__Work to complete__: Rewrite the records as a numbered list with blank lines dropped, starting at the beginning and ending with the line containing "(x=261, y=213)". Leave out the pictures.
::: Recorded information
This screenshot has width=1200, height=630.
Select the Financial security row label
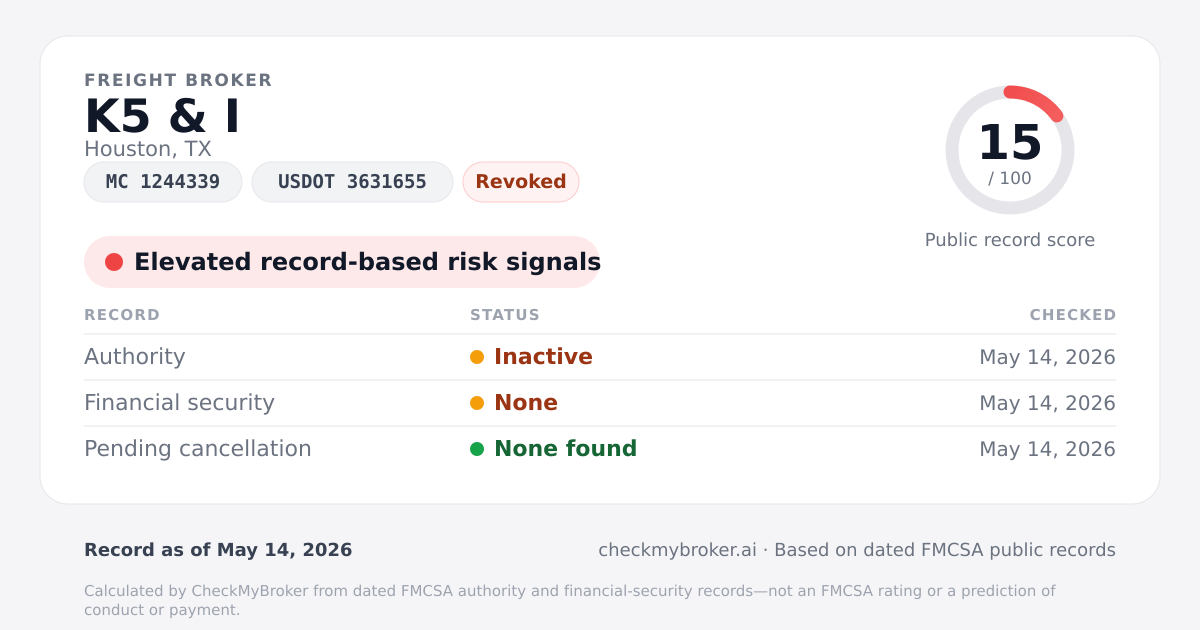[x=179, y=403]
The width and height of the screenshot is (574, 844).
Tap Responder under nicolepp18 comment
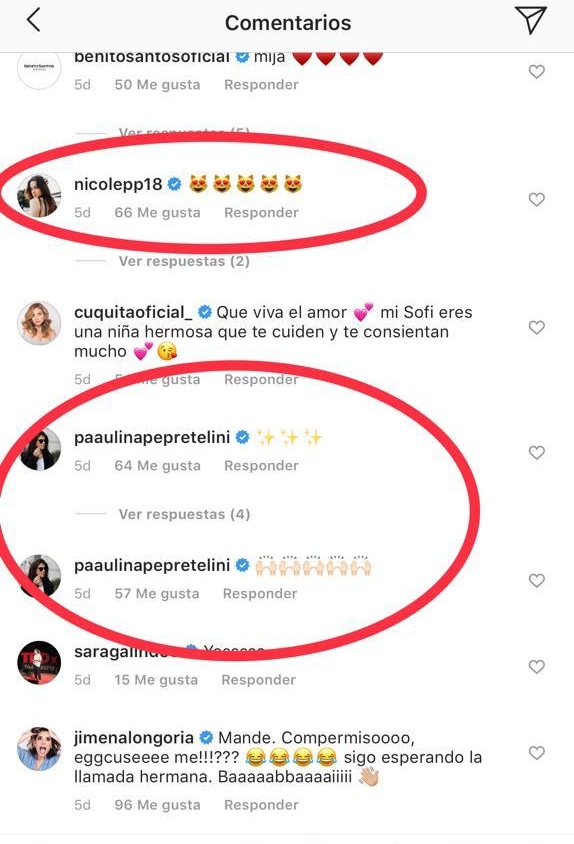(x=261, y=213)
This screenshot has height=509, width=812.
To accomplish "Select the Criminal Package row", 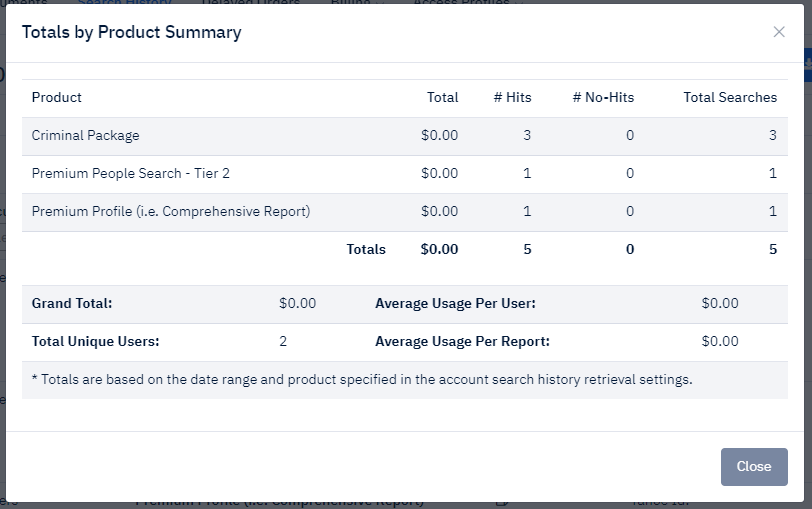I will coord(86,135).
::::::
__Output of the exercise__:
1. This screenshot has width=1200, height=630.
2. Select the Financial security row label
3. [x=179, y=403]
4. The width and height of the screenshot is (574, 844).
5. Tap Responder under nicolepp18 comment
6. (x=261, y=213)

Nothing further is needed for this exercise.